Вполне понятно поэтому, что в обществе должны были играть большую роль гетеры. Замкнутая, подчиненная, почти рабская роль древнегреческой или римской женщины делала ее существование незаметным. Между тем потребность в женском обществе была очень велика, так как женщина, как сказано, являлась главной носительницей высшего начала, перед которым преклонялся грек или римлянин, – красоты в её высшей, законченной форме. Вот почему, говоря о древней женщине, как о свободной представительнице общества, приходится иметь в виду только гетеру. Ей, этой легкомысленной, развратной, но прекрасной жрице чувства, ей, продававшей свою любовь за деньги, но в то же время умевшей вливать в душу созерцателя её красоты невыразимую радость и блаженство, – ставились статуи, воздвигались мавзолеи и курился фимиам не только в переносном, но, и в истинном смысле слова, потому что существовали храмы посвященные любви и страсти. Даже такой идеалист, как Платон не восставал против внебрачных отношений между представителями обоего пола. Все, что было знатного и талантливого, пресмыкалось во прахе перед гетерами и несло к их ногам славу, талант, богатство. Даже правосудие склоняло перед ними свое знамя, и когда адвокат Фрины, не находя достаточно сильных аргументов, чтобы повлиять на её судей, сорвал с неё покровы, – суровые, грозные, беспощадные судьи сменили гнев на милость и вместо обвинительного вынесли оправдательный приговор.
Оглядывая мысленно длинную галерею поэтов, завещавших миру свои мечты и восторги, невольно останавливаешься на Анакреоне, этом древнейшем и пламеннейшем представителе науки страсти нежной, которую к тому же он довел до последнего слова. «В лице Анакреона, – говорить профессор Дублинского университета Дж. П. Магаффи, – мы видим утонченнейшего придворного, поклонника вина и любви, человека, исчерпавшего до дна все человеческие наслаждения и не знавшего никакого горя, кроме появления седин на его голове и пренебрежения статных юношей и красивых девушек к начинавшейся его старости.

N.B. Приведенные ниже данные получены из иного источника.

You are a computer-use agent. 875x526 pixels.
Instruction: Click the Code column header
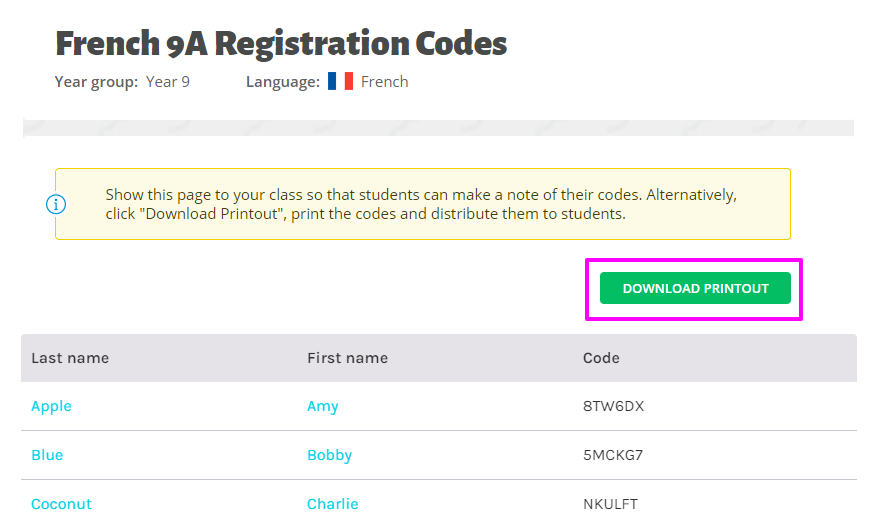[x=601, y=358]
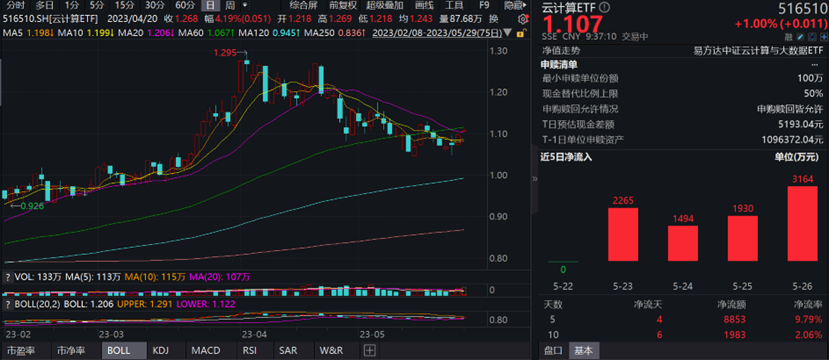
Task: Click the info icon beside 云计算ETF
Action: (x=605, y=7)
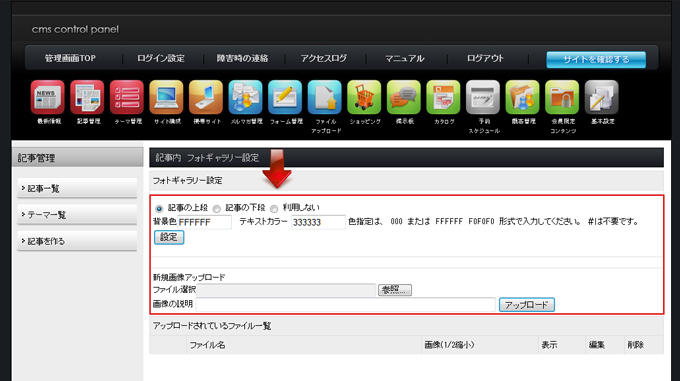Select the 記事の下段 radio button
The height and width of the screenshot is (381, 680).
coord(216,209)
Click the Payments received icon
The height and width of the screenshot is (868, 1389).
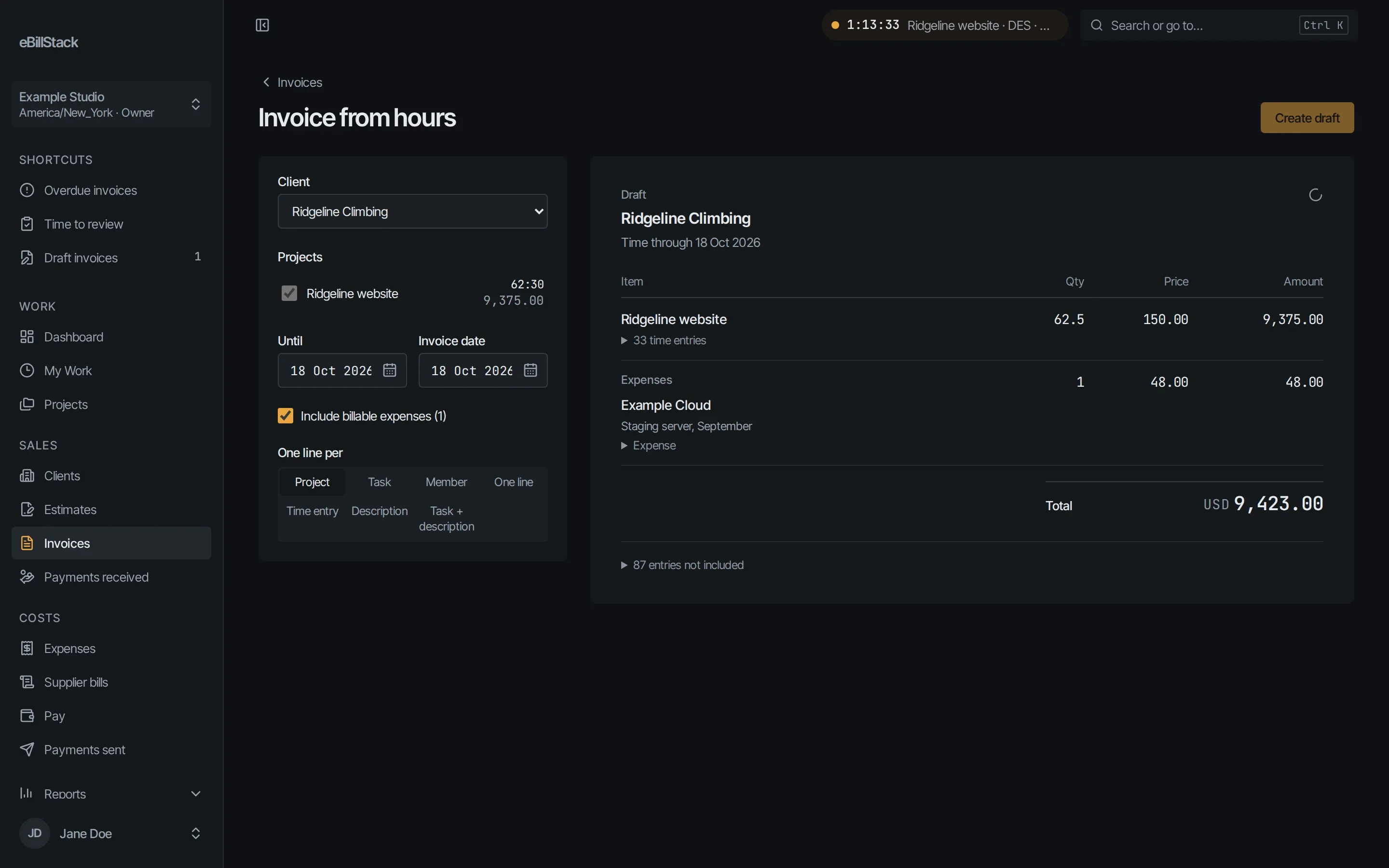27,576
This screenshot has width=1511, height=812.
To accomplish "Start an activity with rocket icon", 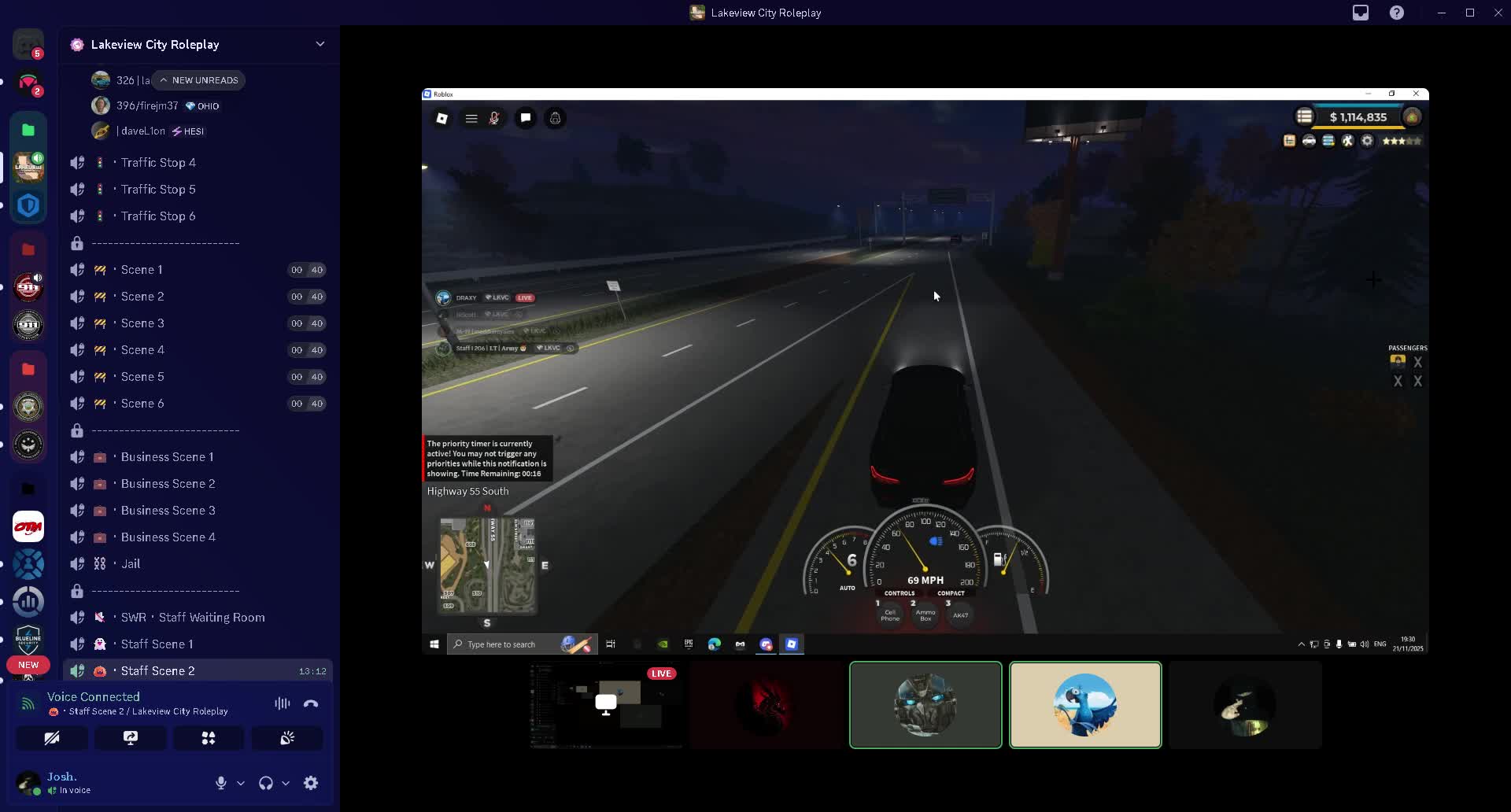I will pos(209,738).
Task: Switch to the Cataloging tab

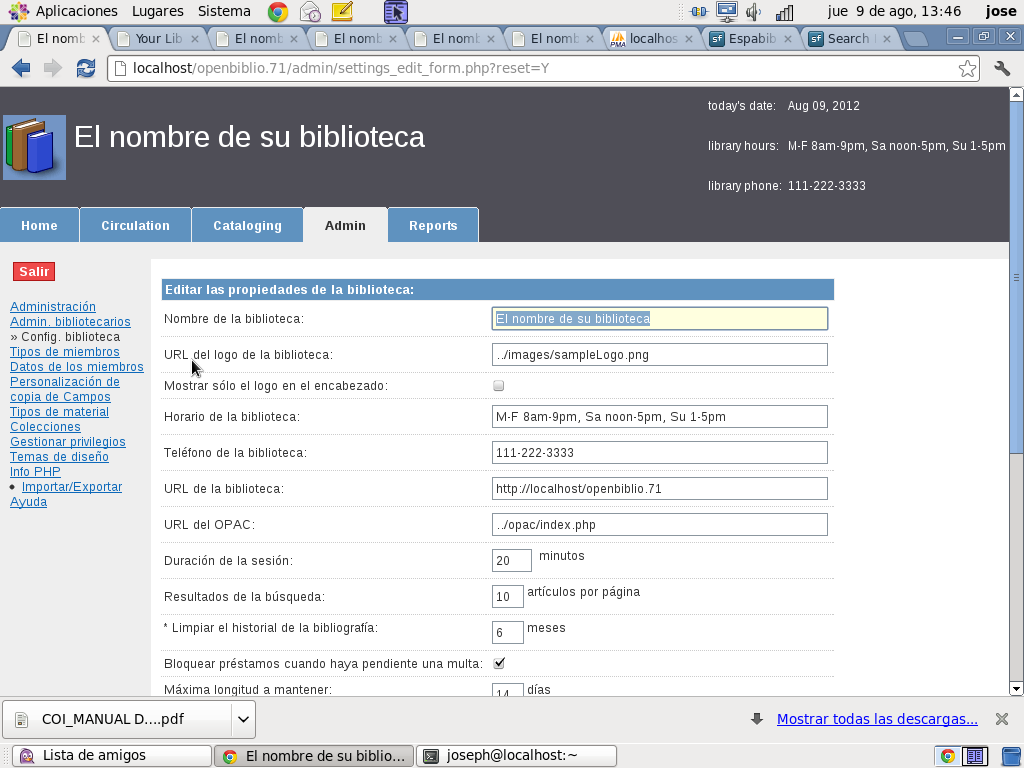Action: point(247,225)
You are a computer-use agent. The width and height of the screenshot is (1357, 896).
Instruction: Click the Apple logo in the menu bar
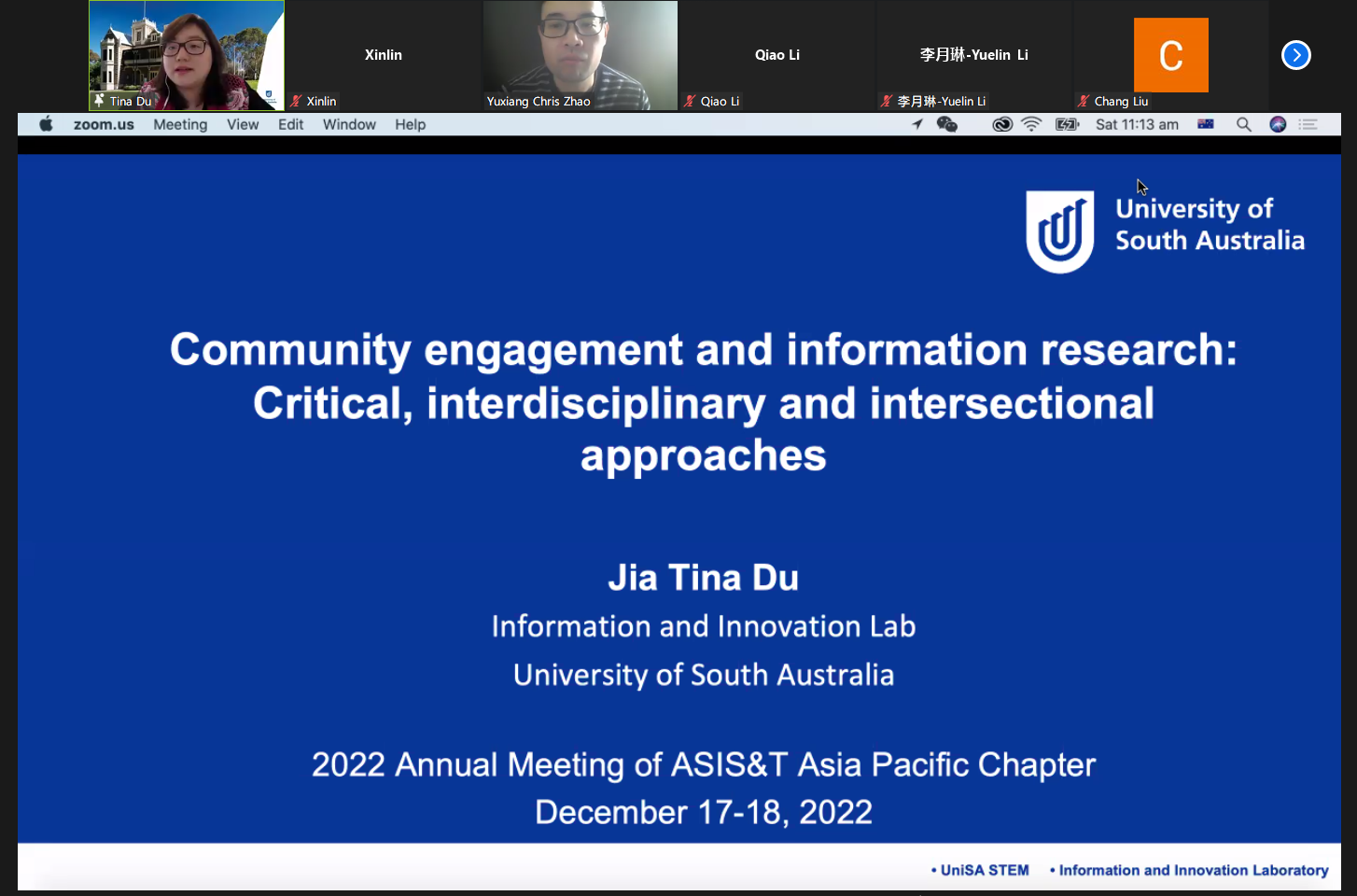pyautogui.click(x=46, y=124)
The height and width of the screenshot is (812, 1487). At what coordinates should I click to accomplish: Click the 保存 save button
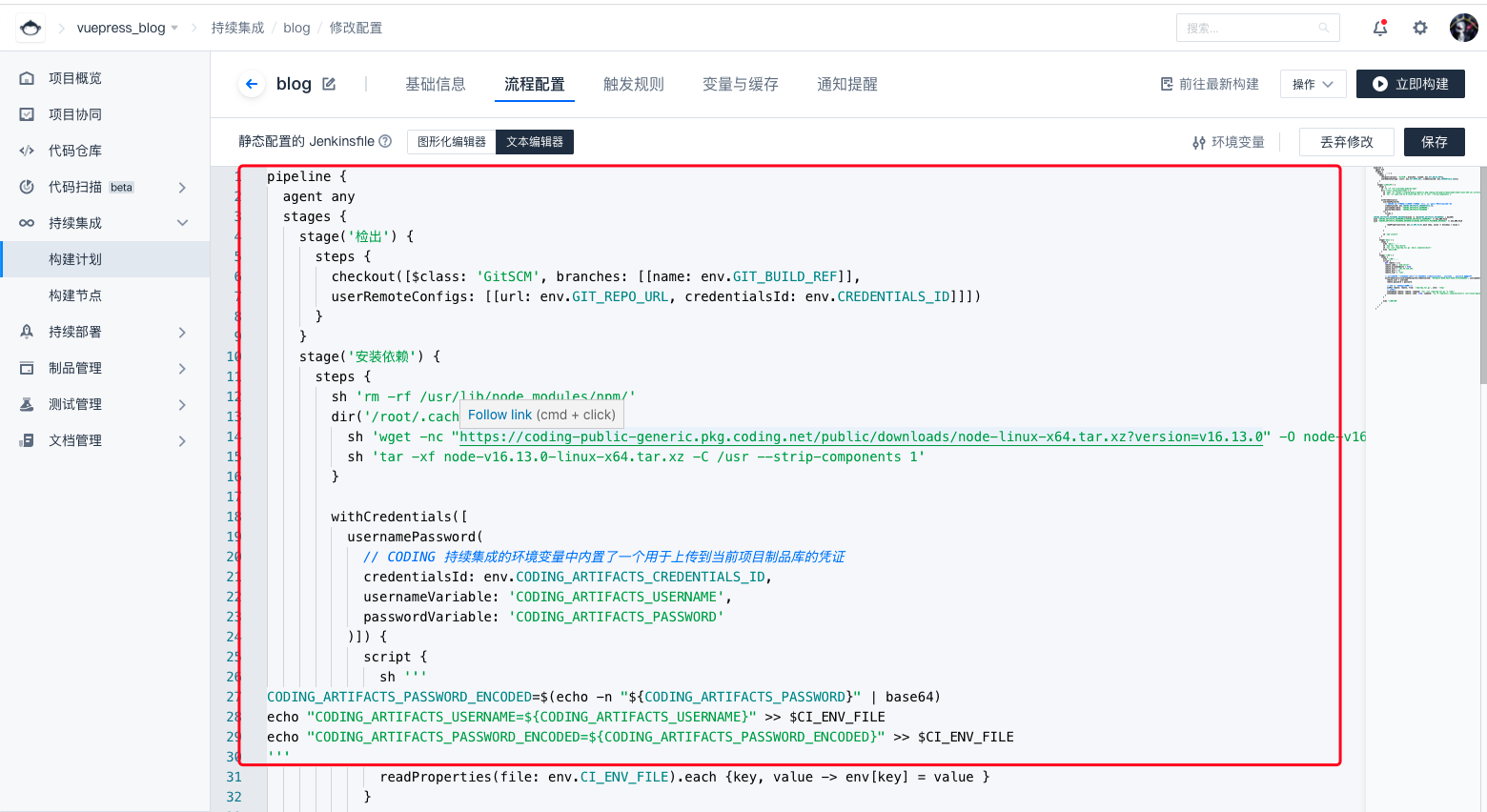pos(1434,142)
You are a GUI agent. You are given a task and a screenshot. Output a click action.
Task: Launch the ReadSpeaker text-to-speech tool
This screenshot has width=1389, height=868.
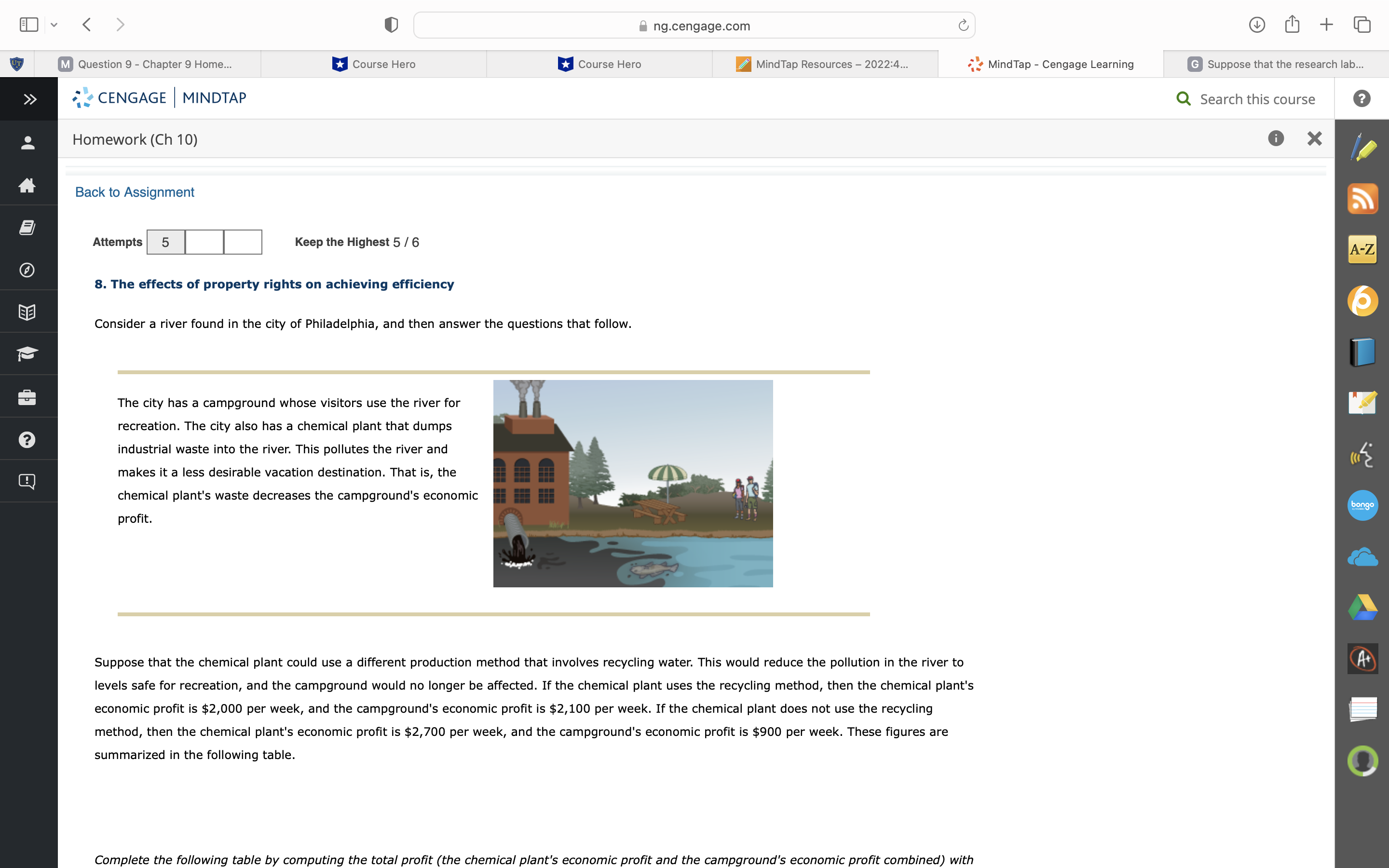[x=1362, y=454]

Он не вмешивался в политические дела, не давал серьезных наставлений по вопросам нравственности, стоял особняком от всех высших целей и стремлений его времени; он был по преимуществу „вольным певцом незанятого дня“, „любимым поэтом роскошного и чувственного двора“ [3] Поликрата Самосского.
. Резкие нападки на Артемона были, кажется, вызваны эротической ревностью; гимны к Дионису не имели религиозного характера, а просто являлись светскими произведениями. Это отсутствие серьезности проникало в самую глубь его натуры». [4] Дж. П. Магаффи. «История классического периода греческой литературы». Пер. А. Веселовской, стр. 179.
Вот на кого оказывала сильное влияние женщина. Вот поэт, творческая деятельность которого носит на себе яркий отпечаток огня, переполнявшего его сердце. Нет ни одного поэта во всемирной литературе, который довел бы до такой полноты и законченности культ женской красоты и сумел бы сохранить свое миросозерцание нетронутым до конца дней.
Славлю нежного Эрота:
Он сильнее всех богов;
Он царит в венце, сплетенном
Из бесчисленных цветов.
Смертных мощный укротитель,
Он самих богов властитель. [5] Пер. А. Мея. Сочинения.
Нечего говорить, что в своих стихотворениях он воспевает только гетер, господство которых особенно усилилось в царствование Пизистрата, захватившего власть в отсутствие сурового Солона и вместо строгих нравов насадившего Афины предметами искусства и легкими взглядами на жизнь. Называть имена женщин, которых любил Анакреон, бесполезно: их было много – во-первых, а во-вторых, он, может быть, вряд ли отличал одну гетеру от другой и во всяком случае мало печалился, если какая-либо из его возлюбленных не обращала на него внимания. Он сам указал на свое легкомысленное перепархивание от одной женщины к другой в грациозном полушуточном стихотворении, озаглавленном: «Любовницам»:
Все листья на деревьях
Ты верным счетом знаешь,
И на море широком
Все волны сосчитаешь –
Сочти ж моих любовниц!
В Афинах для начатка
Ты запиши мне двадцать
И полтора десятка.
Потом считай в Коринфе
По целым легионам:
Уступит вся Эллада
В красе коринфским женам
Теперь сочти в Лесбосе,
В Ионии, в Родосе,
И в Карии… пожалуй –
Две тысячи… немного…
Что скажешь? Отвечай же:
Далеко до итога!
Нисирским и канотским
Не свел еще я счета…
Да в Крите всеобильном,
По городам Эрота,
Где таинства уставил
Любви законодавец.
Сочти вдобавок к прежним,
Души моей красавиц.
Но как их сосчитаешь
Спрошу тебя заране –
За Кадиксом, за Индом
И в дальней Бактриане? [6] Пер. А. Мея.